A veces se cree que la literatura del siglo XX, que la “gran literatura” del siglo XX, contaba historias enormes y llenas de conflictos dramáticos, como si el siglo de las guerras mundiales, las vanguardias y las experiencias psicodélicas decantara necesariamente en libros que contuvieran e incluso exacerbaran toda esa intensidad. La tan mentada búsqueda de la Gran Novela Americana es justamente eso: la idea de que el país del siglo XX tiene que producir el relato central de ese siglo. Contra ese fetichismo de lo grandilocuente está Stoner. Publicado por primera vez en 1965, el libro hizo el recorrido típico de los textos de culto; pasó desapercibido, se reimprimió por voluntad y tenacidad de editores de buen olfato y siguió volando bajo hasta que después de muerto el autor se descubrió en Europa y entonces sí, el libro volvió a su país rubricado por la consagración francesa y empezó una cadena alocada de traducciones y réplicas en editoriales de todo el mundo occidental. El caso, sin embargo, no es alarmante: aunque ahora parezca que, por momentos, la globalización llegó a la literatura y todo se traduce y viaja con velocidad, los libros tienen una temporalidad necesariamente más lenta que el resto de los “objetos” de la industria cultural, y que una gran novela se empiece a leer 50 años después de su primera publicación no debería escandalizar a nadie. Pero vayamos al libro.
Stoner es la historia de un joven hijo de granjeros del midwest norteamericano que se anota en la flamante Universidad de Agronomía por pedido de su familia pero descubre la literatura y decide que le gustan más las palabras que labrar la tierra y se queda ahí, en la Universidad, durante toda la vida; primero como estudiante y luego como profesor. Eso es todo. Es la historia de un hombre que estudia en una Universidad y que después enseña y después se muere. Un “hombre de traje gris”, como se etiquetó a los hombres norteamericanos de posguerra que tenían una familia tipo y trabajaban y cuyas vidas se agotaban ahí. Pero los hombres de traje gris (esos de las novelas de Sloan Wilson o de Richard Yates, por ejemplo) aspiran a dar el batacazo económico y poder así dejar su vida de clase media para comprarse una enorme casa de tres pisos en los suburbios de Nueva York o quizás irse a Roma y con- vertirse en artistas.
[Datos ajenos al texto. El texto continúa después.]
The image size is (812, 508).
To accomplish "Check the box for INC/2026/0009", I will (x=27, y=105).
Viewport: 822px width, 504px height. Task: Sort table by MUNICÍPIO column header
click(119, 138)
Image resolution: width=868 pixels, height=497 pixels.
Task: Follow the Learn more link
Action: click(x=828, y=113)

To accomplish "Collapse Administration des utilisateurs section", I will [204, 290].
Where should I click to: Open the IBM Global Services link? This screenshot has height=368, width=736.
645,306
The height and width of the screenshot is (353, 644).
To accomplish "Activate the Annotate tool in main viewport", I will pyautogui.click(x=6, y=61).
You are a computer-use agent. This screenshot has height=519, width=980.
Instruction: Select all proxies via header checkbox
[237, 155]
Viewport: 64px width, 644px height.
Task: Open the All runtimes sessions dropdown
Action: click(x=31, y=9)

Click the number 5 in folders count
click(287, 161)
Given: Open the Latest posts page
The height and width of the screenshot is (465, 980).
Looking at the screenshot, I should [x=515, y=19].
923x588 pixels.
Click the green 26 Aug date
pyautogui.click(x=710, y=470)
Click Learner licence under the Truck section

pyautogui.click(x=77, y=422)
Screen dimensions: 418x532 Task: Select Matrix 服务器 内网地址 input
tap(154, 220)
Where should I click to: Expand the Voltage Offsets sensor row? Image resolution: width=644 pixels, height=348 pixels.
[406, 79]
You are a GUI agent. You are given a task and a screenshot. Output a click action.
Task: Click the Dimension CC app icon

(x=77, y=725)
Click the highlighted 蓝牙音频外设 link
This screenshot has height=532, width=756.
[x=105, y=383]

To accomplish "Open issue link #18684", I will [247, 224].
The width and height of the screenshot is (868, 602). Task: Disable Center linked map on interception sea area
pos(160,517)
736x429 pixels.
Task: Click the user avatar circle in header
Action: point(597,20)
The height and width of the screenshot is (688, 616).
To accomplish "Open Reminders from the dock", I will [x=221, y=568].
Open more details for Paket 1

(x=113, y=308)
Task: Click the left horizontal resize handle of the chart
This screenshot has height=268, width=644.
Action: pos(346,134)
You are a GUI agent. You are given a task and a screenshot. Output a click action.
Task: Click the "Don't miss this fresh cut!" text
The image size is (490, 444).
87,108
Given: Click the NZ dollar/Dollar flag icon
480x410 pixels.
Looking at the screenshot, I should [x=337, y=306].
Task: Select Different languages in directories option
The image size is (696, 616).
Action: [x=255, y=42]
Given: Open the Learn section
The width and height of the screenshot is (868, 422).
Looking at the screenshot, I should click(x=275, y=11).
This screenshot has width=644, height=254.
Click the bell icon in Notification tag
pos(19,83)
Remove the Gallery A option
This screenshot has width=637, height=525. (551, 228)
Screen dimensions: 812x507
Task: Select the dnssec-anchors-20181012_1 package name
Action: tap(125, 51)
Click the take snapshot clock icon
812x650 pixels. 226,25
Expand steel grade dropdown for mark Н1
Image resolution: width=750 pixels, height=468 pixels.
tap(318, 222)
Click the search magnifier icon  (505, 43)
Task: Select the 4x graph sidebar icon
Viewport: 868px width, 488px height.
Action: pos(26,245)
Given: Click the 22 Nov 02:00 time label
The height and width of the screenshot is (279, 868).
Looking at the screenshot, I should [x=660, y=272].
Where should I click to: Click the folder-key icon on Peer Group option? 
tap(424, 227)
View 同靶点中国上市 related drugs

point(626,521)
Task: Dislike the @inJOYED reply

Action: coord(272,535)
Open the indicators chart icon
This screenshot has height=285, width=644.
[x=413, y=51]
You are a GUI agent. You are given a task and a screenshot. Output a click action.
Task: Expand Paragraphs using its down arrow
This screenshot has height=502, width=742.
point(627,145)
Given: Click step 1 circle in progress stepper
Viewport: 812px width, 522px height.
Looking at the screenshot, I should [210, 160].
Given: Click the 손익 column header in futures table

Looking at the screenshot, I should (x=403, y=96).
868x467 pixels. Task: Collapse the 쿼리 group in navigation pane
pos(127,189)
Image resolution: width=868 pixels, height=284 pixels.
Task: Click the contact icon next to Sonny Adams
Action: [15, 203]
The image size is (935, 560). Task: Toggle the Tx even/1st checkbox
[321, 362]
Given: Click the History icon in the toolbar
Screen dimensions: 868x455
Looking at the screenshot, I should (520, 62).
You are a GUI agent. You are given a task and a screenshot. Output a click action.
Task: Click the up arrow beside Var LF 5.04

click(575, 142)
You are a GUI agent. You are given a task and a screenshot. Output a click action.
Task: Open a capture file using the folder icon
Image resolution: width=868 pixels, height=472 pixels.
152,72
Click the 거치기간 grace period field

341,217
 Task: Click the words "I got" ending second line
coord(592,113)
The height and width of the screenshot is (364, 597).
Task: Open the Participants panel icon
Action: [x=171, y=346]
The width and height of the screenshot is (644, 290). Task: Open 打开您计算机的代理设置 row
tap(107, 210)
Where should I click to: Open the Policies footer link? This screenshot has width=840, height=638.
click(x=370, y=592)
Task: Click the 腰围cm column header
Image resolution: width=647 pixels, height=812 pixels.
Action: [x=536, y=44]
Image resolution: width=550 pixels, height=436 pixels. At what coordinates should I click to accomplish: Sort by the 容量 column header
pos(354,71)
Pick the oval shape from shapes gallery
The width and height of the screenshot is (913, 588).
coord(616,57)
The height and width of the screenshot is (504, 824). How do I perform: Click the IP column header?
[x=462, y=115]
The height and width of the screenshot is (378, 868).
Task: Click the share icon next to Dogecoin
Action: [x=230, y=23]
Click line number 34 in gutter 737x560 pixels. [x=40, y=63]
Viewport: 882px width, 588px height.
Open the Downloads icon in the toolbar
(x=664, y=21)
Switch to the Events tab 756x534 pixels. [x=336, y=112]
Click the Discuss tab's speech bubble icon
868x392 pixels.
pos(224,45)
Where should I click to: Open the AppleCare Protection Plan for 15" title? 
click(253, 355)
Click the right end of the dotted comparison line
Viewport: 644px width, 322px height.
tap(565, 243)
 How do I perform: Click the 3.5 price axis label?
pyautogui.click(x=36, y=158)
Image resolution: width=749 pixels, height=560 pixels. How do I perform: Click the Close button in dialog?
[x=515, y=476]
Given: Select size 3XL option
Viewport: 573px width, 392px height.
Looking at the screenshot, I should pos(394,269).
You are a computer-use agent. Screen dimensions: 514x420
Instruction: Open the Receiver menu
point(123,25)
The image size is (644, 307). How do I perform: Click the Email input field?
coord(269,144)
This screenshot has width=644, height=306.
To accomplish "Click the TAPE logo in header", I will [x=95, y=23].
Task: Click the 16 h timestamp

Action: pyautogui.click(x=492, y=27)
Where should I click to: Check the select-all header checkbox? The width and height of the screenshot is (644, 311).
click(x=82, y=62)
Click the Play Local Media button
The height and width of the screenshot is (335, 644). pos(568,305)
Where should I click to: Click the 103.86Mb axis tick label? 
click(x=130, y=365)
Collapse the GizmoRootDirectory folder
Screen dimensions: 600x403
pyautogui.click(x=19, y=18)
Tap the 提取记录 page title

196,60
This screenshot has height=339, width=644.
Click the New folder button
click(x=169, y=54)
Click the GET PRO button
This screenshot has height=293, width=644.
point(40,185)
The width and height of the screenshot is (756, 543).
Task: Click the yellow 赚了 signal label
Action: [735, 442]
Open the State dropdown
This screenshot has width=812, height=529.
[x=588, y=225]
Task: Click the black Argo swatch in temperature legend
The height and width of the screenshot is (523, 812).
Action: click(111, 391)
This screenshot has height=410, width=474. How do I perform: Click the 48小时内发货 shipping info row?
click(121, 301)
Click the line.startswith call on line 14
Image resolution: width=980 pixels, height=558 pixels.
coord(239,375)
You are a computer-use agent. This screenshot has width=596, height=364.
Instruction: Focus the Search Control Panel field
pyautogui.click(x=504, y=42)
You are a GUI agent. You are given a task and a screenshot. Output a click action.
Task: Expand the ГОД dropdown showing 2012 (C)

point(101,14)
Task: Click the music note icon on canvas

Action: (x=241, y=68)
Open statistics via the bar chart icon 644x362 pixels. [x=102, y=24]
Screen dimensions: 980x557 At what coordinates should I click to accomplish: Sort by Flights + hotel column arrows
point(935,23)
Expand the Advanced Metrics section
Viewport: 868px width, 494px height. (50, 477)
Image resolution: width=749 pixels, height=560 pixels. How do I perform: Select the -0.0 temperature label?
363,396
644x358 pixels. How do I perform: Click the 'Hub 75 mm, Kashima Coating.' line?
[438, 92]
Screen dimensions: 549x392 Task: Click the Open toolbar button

El personaje de Stoner no tiene esa ni ninguna otra aspiración y ahí está lo inquietante del texto. ¿ Cómo se narra el simple paso del tiempo, cómo se escribe la novela de un hombre que no tiene ni furias ni pretensiones ni drásticos cambios anímicos? Ese es el prodigio de este texto, que mantiene al lector en un puño. En efecto, hacia la mitad de este relato nuestro personaje se enfrenta a una situación incómoda a raíz de una pelea con otro profesor de la misma casa de estudios. Él pierde, el otro gana. Si el libro tiene un centro de gravedad narrativo, sin dudas es ese. ¿ Por qué esa escena produce tanto sufrimiento e irritación? No solo porque quiebra en dos el texto –antes todo era apacible y fluido y a partir de entonces todo se empieza a complicar un poco– sino porque comprobamos que William Stoner, el antihéroe de John Williams, no ha dado pelea con la tenacidad con la que podría haberlo hecho. Esa es su lección: no ha dado pelea porque no quiso. En el siglo de los fuegos artificiales y en el país del consumo, Stoner se convirtió en un Bartleby y prefirió no hacerlo.